== DATA IN THIS EXERCISE ==

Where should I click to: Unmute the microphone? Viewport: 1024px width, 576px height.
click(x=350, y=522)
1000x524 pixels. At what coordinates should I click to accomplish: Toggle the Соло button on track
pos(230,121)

===
== DATA IN THIS EXERCISE ==

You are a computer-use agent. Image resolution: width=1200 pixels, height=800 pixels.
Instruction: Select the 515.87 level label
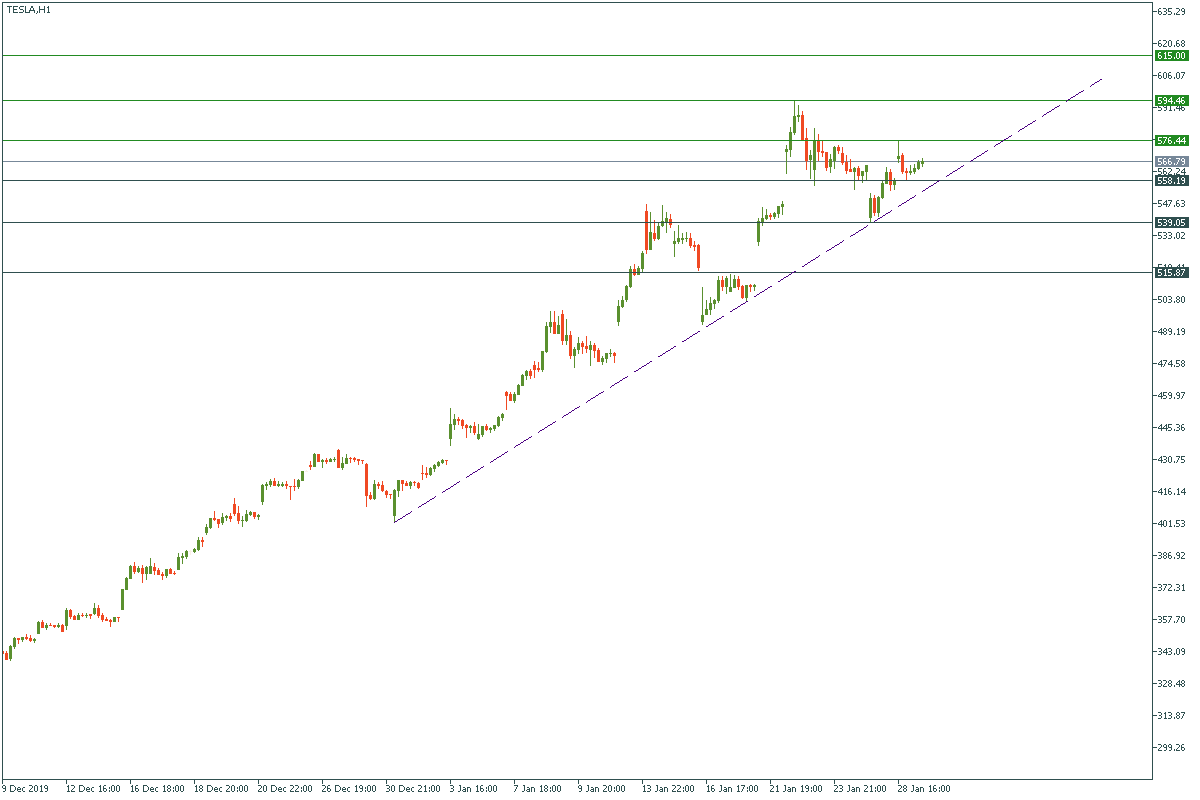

===

• WORK ITEM
In the listing above, locate the line containing "You are a computer-use" and the line containing "Instruction: Select the 515.87 level label". Extract those two lines and every line between them, exactly as written, and only those.

• THE ANSWER
You are a computer-use agent. Image resolution: width=1200 pixels, height=800 pixels.
Instruction: Select the 515.87 level label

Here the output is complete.